FIVE Australian teenagers were arrested yesterday on suspicion of plotting an Islamic State group-inspired terrorist attack at a Veterans’ Day ceremony that included targeting police officers, officials said.

The suspects included two 18-year-olds who are alleged to have been preparing an attack at the ANZAC Day ceremony in Melbourne later this month, Australian Federal Police Acting Deputy Commissioner Neil Gaughan told reporters.

Another 18-year-old was arrested on weapons charges, and two other men, aged 18 and 19, were in custody and assisting police. All the arrests took place in Melbourne.

ANZAC Day is the annual April 25 commemoration of the 1915 Gallipoli landings — the first major military action fought by the Australian and New Zealand Army Corps during World War I.

Police said they believe the plot was inspired by the Islamic State group, also known as ISIS, and was to have involved “edged weapons.”

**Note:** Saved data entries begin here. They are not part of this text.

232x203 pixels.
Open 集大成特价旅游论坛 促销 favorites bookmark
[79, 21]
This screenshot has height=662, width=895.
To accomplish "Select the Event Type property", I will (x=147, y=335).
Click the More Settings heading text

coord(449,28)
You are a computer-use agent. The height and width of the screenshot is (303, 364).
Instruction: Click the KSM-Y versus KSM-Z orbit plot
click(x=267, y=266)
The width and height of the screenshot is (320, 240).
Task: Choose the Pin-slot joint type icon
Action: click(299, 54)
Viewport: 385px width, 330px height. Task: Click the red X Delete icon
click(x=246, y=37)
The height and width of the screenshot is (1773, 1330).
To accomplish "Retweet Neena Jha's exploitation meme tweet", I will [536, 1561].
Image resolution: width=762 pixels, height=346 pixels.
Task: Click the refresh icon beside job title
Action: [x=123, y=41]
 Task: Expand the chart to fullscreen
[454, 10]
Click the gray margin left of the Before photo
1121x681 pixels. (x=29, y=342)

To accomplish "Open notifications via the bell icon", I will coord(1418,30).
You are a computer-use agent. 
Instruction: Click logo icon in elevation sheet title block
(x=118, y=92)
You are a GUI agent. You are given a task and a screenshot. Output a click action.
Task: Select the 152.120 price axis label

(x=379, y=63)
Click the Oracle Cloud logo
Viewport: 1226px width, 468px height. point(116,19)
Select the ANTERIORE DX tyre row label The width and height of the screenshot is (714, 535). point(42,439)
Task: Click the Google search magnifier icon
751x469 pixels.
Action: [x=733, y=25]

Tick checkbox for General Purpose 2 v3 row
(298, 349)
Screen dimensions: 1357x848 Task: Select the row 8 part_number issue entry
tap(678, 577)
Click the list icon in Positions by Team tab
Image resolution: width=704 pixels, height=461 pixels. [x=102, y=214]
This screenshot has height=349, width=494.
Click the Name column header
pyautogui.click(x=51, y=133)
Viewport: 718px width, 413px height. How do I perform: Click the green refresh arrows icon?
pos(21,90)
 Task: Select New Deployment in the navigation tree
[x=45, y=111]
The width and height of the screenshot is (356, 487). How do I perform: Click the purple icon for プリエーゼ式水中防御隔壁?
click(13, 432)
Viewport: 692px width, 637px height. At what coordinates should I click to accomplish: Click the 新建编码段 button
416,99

“At this stage, we have no information that it was a planned beheading. But there was reference to an attack on police,” Gaughan said.

“Some evidence that we have collected at a couple of the scenes, and some other information we have, leads us to believe that this particular matter was ISIS-inspired.”

Australia’s government has raised its terror warning level in response to the threat posed by supporters of the IS group. Last September, the group’s spokesman Abu Mohammed al-Adnani issued a message urging attacks abroad, specifically mentioning Australia.

Federal Police Deputy Commissioner Michael Phelan said at a separate news conference that the teens had links to Numan Haider, an 18-year-old who stabbed two Melbourne police officers and was subsequently shot dead in September. Haider had caught authorities’ attention months earlier over what police considered troubling behavior.

Phelan said the teens arrested yesterday were on officials’ radar for months, but the investigation was ramped up when it appeared they were planning a specific attack.

“This is a new paradigm for police,” Phelan said.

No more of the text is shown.